Ficar doente na infância tinha pelo menos uma vantagem: era uma das poucas situações em que tínhamos direito a comer frutas diferentes, que nunca nos eram oferecidas na dieta simples do dia a dia. Aquele era um tempo em que maçãs, peras, morangos, uvas, pêssegos e ameixas eram encontrados apenas em frutarias e supermercados de cidades maiores. A nós, da pequena cidade do interior paulista, sobravam apenas as espécies "caipiras": goiaba, manga, mexerica, laranja, mamão, abacaxi, banana, pitanga, jabuticaba. E como estas existiam em abundância, achávamos que eram menos nobres, embora deliciosas.
Por muito tempo, associei o perfume das maçãs e peras que chegavam envoltas em seda azul, pelas mãos de tias mais abastadas, a alguma enfermidade. Produzidas em terras frias e distantes (daí o preço nada atrativo, na época), saboreá-las era um verdadeiro luxo, permitido apenas a quem estava "enjoadinha" na cama.
A primeira vez que vi um pé de maçã carregado de frutos, no distrito de Guaravera, já adulta e morando em Londrina, realizei um sonho antigo.
Mais tarde outras emoções seriam vividas, entre elas as de poder caminhar sob um teto feito de cachos de uvas ou por entre os pés de girassol em flor da pequena propriedade que apostava na diversificação de culturas. Neste caso, a sensação foi de nostalgia: a única lembrança que tinha até então das grandes flores amarelas era a deixada por um antigo filme, estrelado por Sophia Loren e Marcello Mastroianni, um dos poucos que fizeram meus pais saírem de casa e pegarem a estrada para ir ao cinema na cidade vizinha. Não sei como permitiram minha entrada à sala de exibição, nem exatamente que idade tinha, mas devo ter assistido a "Girassóis da Rússia" no colo de algum adulto. Desde então, as gigantescas margaridas exercem fascínio sobre mim.

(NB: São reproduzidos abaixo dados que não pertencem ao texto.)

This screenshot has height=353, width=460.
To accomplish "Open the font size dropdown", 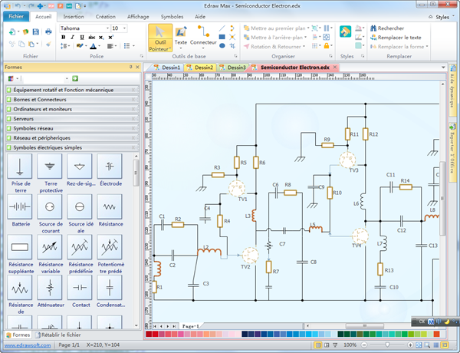I will [x=126, y=28].

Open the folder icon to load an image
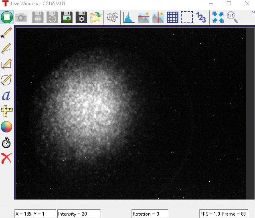[x=95, y=17]
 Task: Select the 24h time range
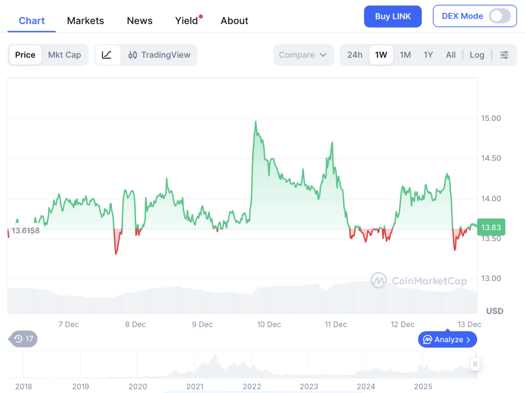point(354,55)
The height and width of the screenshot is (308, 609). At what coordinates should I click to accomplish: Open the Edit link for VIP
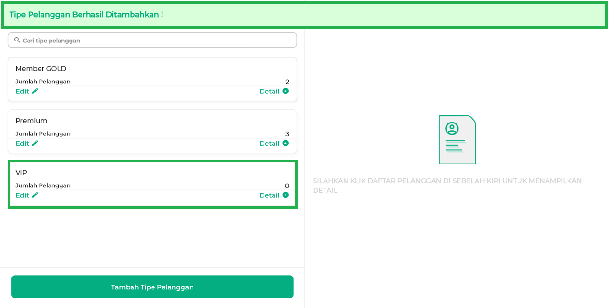click(22, 195)
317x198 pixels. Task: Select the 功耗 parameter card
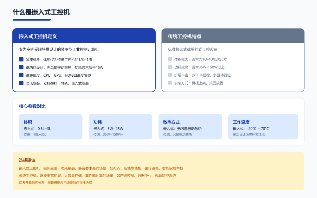pos(120,126)
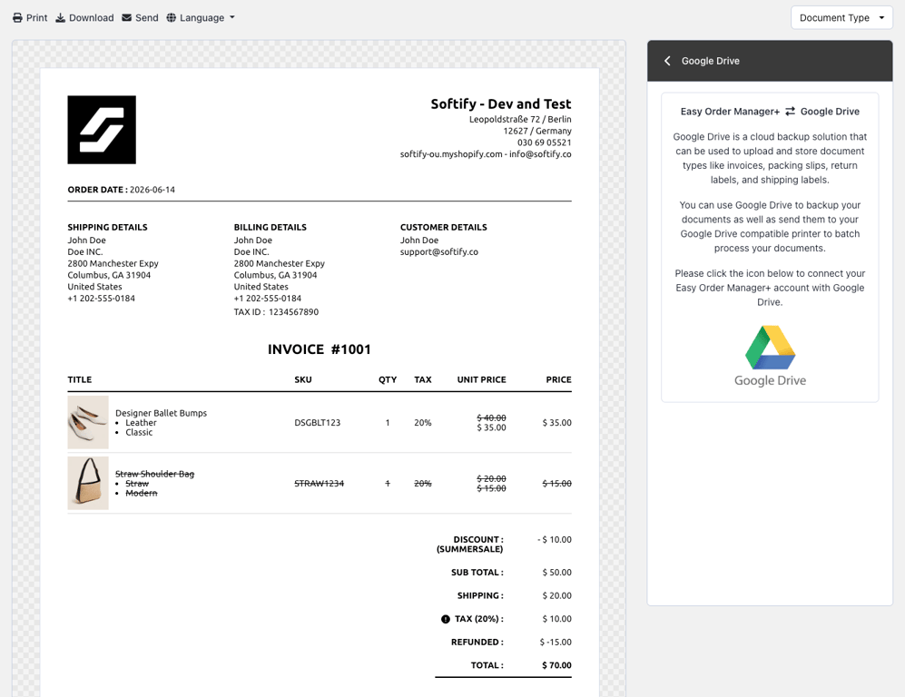Click the envelope Send icon
The height and width of the screenshot is (697, 905).
pos(127,18)
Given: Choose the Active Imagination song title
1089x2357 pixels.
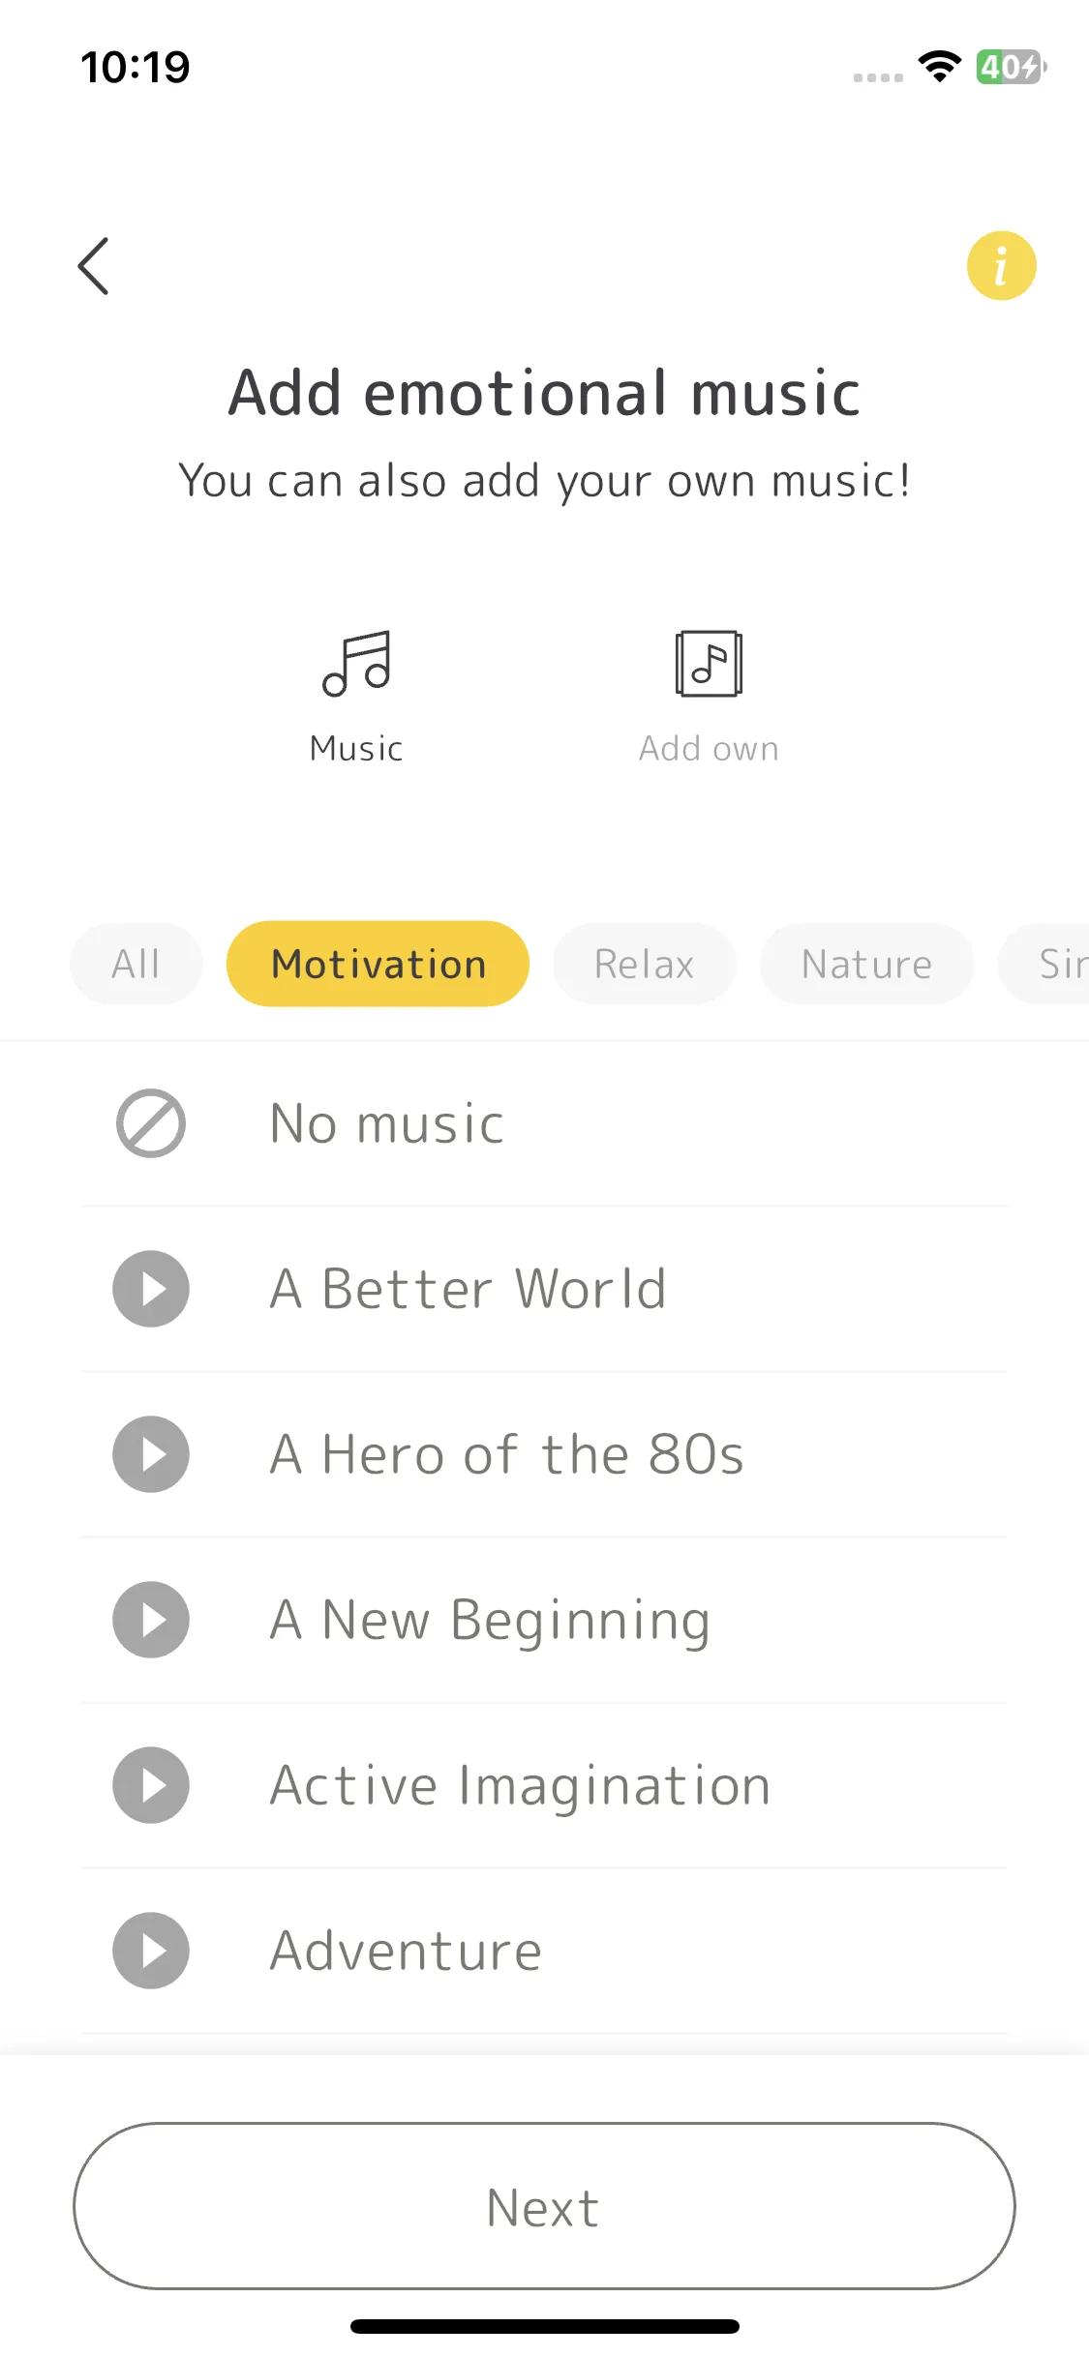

Conhecer pequenos produtores e as tecnologias que os permitiam produzir as belezas e delícias de minha infância foi uma das experiências mais gratificantes da vida de repórter. Mas melhor que isso é encontrar no mercadinho da esquina todos os sabores e perfumes a preço acessível. Aqueles pêssegos, maçãs, uvas e morangos que povoavam minha imaginação infantil hoje estão à nossa mesa com a mesma naturalidade que uma simples laranja, graças às novas tecnologias e ao empenho do homem do campo. Motivo de comemoração, para quem um dia dependeu da visita das tias para saboreá-los.